Sejarah Hari Tani Nasional
Hari
tani nasional (HTN) yang selama
ini diperingati setiap tahun oleh seluruh Rakyat Indonesia khususnya oleh kaum
tani, sejatinya adalah salah satu momentum bersejarah bagi seluruh rakyat
Indonesia. Momentum tersebut, sejalan dengan lahirnya undang-undang pokok
agraria (UU PA) No. 5, tanggal 24 September Tahun 1960, sebagai salah satu
capaian politik kaum tani dan seluruh Rakyat Indonesia dalam perjuangannya
mewujudkan tatanan masyarakat yang adil, sejahtera dan berdaulat.
Lahirnya
momentum tersebut tidak terlepas dari sejarah panjang perjuangan kaum tani dan
seluruh Rakyat Indonesia untuk melanjutkan revolusi 1945 dan usaha-usaha untuk
mempertahankan kemerdekaan RI. Dalam setiap jengkal perjuangan tersebut, sejak
pra kemerdekaan hingga paska proklamasi kemerdekaan Indonesia tidak terlepas
dari perjuangan kaum tani melawan perampasan dan monopoli atas tanah dalam skala
luas yang saat itu sebagian besar dikuasai oleh tuan tanah lokal dan bangsa
Asing, terutama oleh kolonial Belanda maupun oleh perusahaan swasta Asing
lainnya melalui konsesi yang diberikan oleh pemerintah kerajaan Belanda.
Penguasaan
tanah secara besar-besaran oleh colonial beserta perusahaan swasta asing ketika
itu (Pra kemerdekaan 1945) tentu saja
telah membawa penderitaan dan kesengsaraan yang dalam bagi kaum tani dan
seluruh Rakyat Indonesia. Massifnya perampasan dan monopoli tanah skala luas
saat itu, ialah akibat dari pelayanan tuan-tuan feudal yang juga telah lama
menguasai tanah-tanah rakyat. Penguasaan tanah oleh tuan tanah lokal dan asing
saat itu telah dilakukan dengan berbagai bentuk pemaksaan, bahkan dengan
cara-cara yang sangat brutal.
Namun
demikian, kaum tani tidak pernah gentar sedikitpun untuk menggencarkan
perlawanannya, baik dalam mempertahankan maupun merebut kembali haknya atas
tanah. Dengan usaha keras tersebut, telah terbukti Rakyat Indonesia berhasil
mengusir penjajahan colonial hingga dideklarasikannya kemerdekaan Ri sebagai
capaian perjuangannya yang paling gemilang.
Saat
ini, meskipun telah 71 tahun
kemerdekaan Indonesia telah diproklamasikan, namun rakyat Indonesia masih belum
terbebaskan dari persoalan perampasan dan monopoli
tanah, monopoli atas sarana produksi pertanian dan monopoli atas sumber-sumber
agraria lainnya. Hal tersebut ialah akibat dari cengkaraman system masyarakat
setengah jajahan dan setengah feudal yang dipimpin oleh rezim komprador dan
tuan tanah yang hakekatnya sebagai kaki tangan
Imperialisme. Kenyataannya, paska revolusi 1945, Rakyat terus berjuang keras
untuk menuntaskan revolusi dan mempertahankan kemerdekaan dengan menghancurkan
cengkraman tuan tanah dan imperialisme di Indonesia.
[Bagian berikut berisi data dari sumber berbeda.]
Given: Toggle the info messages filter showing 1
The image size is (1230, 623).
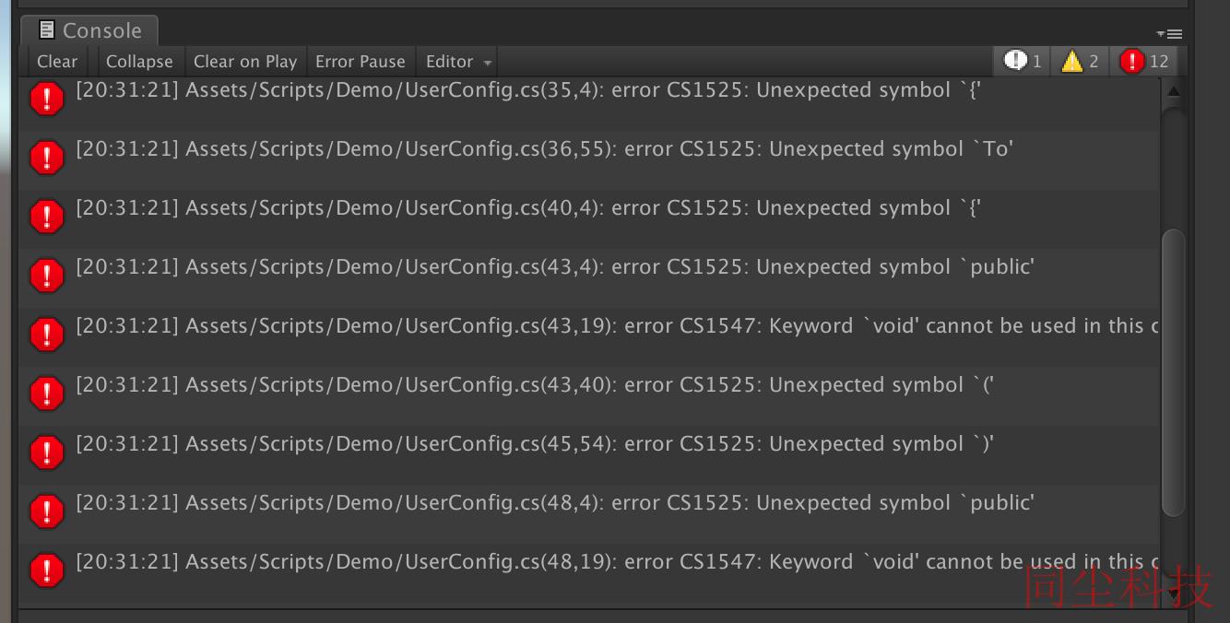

Dengan berbagai perdebatan
konsep negara di jajaran pemerintah saat itu, dengan kenyataan berbagai bentuk
pemberontakan rakyat yang berkecamuk tiada henti, Soekarno kemudian mengambil
kekuasaan yang mencampakkan demokrasi liberal menjadi sistem Presidensil utuh.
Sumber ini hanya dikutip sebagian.